Se all’inizio la piattaforma che ha istituzionalizzato il binge watching era anche una specie di “seconda HBO”, cioè un player mediatico capace di sperimentare, stupire, osare, oggi sono in molti a parlare di un progressivo scivolamento di Netflix verso un’identità più generalista, con un più alto tasso di show nazionalpopolari, di qualità spesso discutibile, ma più appetibili per un pubblico largo che garantisce più abbonamenti.
In questo senso, The Crown ha rappresentato una specie di ponte.
Certamente è una serie nazionalpopolare nella storia e nei personaggi (specie quando si è arrivati vicini ai nostri giorni), nella vocazione storica, nella generale accessibilità del tutto. Insomma, una serie da Rai Uno, o da BBC dai, che è meglio.

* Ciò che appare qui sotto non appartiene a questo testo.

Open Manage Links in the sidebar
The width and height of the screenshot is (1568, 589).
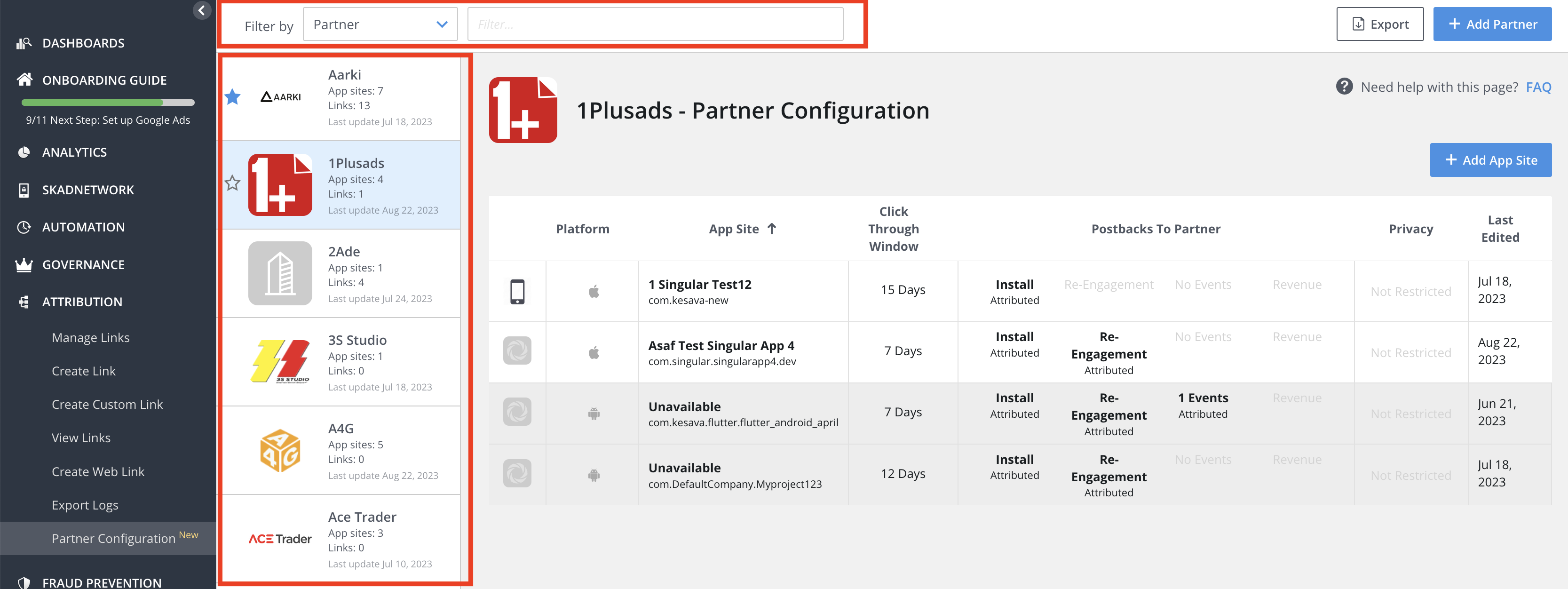(91, 337)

Allo stesso tempo, è davvero una serie d’autore, che non ha mai rinunciato a certe finezze registiche e di scrittura che starebbero benissimo anche su reti e piattaforme orgogliosamente d’élite.
Quale sarà la sua eredità, lo vedremo: The Crown potrebbe essere stata l’ultima serie così costosa e così ambiziosa di Netflix, ultimo baluardo prima di un’infilata senza fine di fiction alla buona. Oppure rimarrà un faro (uno dei fari) da qui Netflix non potrà mai staccarsi del tutto, pena perdere la sua identità e, soprattutto, la sua capacità di far parlare di sé (per attirare nuovi abbonati conta pure quello).
Ai posteri l’ardua sentenza, mentre io la mia sentenza definitiva su The Crown la piazzo qui, alla fine di tutto: capolavoro senza se e senza ma.